In any case how long till its fixed? Every poster here should try to slip this question by the screeners or they might let us wait forever in favor if the new fee based and high def boxes.


----------



## Chris Blount (Jun 22, 2001)

the_beaver said:


> you stated that you were
> "starting to believe" it was
> buggy after your own
> experience---i interpreted
> ...


 Actually I said "starting to agree" which means I was able to personally verify what you guys have been saying. It's not that I didn't believe you in the first place.

It is interesting however that these bugs were not cought during the long beta testing process. It could be that the bugs were there and they just didn't bother to fix them due to time constraints. Who knows.


----------



## Bob Haller (Mar 24, 2002)

Chris Blount said:


> It is interesting however that these bugs were not cought during the long beta testing process. It could be that the bugs were there and they just didn't bother to fix them due to time constraints. Who knows.


Yeah it was only a year

Scott is probably the only person other than dish that knows the truth. Didnt he always say how nice and stable it was?

If that was true then why release bugs???

I seriously doubt there will be any short term fixes for us. With the low number of boxes, and the demandss of relewase of all the new fee based models we are screwed.

!!!!OF COURSE I HOPE I AM WRONG!!!

All you can do is start calling dish every day If they get enough calls the costs will force them to fix it.

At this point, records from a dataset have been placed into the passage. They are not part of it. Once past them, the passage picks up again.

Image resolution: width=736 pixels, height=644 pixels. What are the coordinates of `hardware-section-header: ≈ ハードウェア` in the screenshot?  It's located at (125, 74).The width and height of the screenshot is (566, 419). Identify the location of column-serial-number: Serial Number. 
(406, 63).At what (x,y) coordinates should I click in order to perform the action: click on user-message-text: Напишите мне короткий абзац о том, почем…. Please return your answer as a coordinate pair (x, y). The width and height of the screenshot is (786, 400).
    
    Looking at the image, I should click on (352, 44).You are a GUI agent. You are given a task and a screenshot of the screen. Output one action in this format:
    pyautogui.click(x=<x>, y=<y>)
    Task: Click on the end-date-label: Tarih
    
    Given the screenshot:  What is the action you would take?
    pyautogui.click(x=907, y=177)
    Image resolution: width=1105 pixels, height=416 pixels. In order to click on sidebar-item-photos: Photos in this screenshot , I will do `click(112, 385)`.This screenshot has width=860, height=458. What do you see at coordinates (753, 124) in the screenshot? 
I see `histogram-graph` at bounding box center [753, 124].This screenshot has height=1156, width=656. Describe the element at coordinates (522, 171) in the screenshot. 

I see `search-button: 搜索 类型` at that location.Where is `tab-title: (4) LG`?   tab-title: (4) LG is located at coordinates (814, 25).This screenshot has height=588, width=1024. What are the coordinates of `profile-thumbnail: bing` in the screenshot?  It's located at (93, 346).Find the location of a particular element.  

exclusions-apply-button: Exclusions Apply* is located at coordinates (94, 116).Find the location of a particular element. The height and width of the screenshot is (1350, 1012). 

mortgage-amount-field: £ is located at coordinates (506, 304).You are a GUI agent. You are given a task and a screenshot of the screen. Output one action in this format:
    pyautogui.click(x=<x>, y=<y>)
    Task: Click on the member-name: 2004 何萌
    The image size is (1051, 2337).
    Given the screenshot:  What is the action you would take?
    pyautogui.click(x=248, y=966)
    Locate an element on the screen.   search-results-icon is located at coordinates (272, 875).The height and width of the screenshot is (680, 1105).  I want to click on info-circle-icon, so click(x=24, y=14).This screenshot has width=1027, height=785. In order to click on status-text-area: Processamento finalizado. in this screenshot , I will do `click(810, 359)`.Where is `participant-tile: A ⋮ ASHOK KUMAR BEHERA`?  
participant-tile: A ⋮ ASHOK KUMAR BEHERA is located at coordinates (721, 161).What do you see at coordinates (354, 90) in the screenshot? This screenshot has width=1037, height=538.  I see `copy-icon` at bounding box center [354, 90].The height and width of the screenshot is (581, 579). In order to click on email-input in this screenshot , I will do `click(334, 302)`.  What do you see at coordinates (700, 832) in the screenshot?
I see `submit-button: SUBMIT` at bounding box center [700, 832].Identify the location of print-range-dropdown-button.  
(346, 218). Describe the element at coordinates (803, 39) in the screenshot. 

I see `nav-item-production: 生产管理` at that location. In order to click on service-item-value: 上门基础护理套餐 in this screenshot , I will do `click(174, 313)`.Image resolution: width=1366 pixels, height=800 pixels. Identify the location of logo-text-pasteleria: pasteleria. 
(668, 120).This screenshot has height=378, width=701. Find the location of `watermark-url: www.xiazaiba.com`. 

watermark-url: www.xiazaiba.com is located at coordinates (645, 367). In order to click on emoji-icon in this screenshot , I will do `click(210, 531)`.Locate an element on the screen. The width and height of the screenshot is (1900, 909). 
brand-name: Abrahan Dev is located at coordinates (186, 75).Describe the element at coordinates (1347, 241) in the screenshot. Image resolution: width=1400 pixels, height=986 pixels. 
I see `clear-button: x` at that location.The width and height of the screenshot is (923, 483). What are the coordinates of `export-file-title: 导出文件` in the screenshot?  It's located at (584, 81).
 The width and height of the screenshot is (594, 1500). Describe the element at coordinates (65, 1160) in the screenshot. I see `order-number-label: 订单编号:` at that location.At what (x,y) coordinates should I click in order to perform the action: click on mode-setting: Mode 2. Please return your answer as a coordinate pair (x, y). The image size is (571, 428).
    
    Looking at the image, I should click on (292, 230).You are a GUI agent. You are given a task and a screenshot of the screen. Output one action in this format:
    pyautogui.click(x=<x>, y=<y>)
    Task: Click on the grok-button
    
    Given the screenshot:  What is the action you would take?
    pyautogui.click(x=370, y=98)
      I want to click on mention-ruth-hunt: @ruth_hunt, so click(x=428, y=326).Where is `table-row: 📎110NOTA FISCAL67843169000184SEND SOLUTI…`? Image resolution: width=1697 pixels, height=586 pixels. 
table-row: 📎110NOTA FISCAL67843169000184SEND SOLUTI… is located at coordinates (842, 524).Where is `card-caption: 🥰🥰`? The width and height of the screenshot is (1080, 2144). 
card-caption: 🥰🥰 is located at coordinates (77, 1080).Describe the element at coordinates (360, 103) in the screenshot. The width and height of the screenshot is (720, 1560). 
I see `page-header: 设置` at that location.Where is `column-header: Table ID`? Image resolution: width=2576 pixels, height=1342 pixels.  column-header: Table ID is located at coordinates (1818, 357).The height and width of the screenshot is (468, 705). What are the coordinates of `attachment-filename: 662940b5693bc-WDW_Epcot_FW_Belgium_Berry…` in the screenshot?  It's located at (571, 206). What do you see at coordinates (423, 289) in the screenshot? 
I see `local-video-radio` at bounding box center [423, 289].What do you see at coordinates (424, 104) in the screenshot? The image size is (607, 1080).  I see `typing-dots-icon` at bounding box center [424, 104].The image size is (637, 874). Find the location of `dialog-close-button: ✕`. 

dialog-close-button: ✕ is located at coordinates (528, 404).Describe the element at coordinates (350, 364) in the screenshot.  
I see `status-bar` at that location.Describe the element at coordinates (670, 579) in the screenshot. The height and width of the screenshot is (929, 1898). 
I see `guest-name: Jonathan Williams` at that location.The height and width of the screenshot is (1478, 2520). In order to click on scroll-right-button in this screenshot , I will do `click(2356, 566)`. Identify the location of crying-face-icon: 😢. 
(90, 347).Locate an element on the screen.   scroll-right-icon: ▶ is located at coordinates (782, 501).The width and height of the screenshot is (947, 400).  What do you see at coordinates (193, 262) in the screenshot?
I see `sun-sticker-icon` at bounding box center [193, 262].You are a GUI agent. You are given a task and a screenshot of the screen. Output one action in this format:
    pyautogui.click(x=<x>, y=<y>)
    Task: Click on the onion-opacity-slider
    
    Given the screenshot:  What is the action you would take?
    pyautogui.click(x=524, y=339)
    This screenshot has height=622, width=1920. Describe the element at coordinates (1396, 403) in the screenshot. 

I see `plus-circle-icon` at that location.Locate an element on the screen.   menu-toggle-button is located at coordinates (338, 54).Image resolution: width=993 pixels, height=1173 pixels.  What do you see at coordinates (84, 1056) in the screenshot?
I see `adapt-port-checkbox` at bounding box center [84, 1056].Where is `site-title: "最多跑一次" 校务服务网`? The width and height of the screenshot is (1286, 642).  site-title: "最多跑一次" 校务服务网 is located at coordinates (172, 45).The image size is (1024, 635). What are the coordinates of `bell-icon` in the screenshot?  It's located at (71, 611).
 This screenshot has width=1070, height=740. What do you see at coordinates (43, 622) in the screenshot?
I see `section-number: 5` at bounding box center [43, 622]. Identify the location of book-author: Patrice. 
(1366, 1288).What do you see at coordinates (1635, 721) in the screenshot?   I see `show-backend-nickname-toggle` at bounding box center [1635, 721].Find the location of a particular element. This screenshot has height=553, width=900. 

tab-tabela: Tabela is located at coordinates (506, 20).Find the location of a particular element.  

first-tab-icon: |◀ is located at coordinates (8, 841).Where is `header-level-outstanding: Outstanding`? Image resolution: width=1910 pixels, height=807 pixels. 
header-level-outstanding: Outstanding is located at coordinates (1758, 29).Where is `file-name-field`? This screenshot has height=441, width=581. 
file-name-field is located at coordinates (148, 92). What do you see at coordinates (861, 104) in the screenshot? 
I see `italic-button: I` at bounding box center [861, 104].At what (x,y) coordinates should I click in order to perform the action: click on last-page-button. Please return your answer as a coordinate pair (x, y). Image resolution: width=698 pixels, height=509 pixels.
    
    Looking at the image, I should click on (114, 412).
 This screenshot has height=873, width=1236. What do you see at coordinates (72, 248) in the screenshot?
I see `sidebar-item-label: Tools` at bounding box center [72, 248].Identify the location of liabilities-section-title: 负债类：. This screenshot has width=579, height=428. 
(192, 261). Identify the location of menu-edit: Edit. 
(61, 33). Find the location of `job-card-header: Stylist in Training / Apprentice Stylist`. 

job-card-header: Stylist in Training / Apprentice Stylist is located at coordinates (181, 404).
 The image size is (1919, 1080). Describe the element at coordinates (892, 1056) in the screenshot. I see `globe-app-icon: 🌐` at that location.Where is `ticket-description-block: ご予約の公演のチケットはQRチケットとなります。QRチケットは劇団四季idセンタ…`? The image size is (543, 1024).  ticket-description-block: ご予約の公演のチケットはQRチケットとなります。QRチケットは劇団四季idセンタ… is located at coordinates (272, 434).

When calling make it a nice LONG DRAWN OUT conversation. If they track the length of 721 calls that MIGHT help. If they want to RMA your box REFUSE to pay shipping. Its their problem not ours!


----------



## Chris Blount (Jun 22, 2001)

Bob Haller said:


> All you can do is start calling dish every day If they get enough calls the costs will force them to fix it.


Nah. Not worth my time. I would much rather run to Circuit City and take the DirecTivo offer. My wife and I have been discussing that (again). The only sticky point right now is the superstations. Keeping a Dish account open just for them is a viable alternative. We'll see. The prospect of switching to DirecTV is definitely back on the table however.


----------



## Phil T (Mar 25, 2002)

Chris, I did just that yesterday after 6+ years with Dish. My local CC gave me 2 DirecTivos for $49.00 each plus $200.00 in rebates, including installation!

:joy:


----------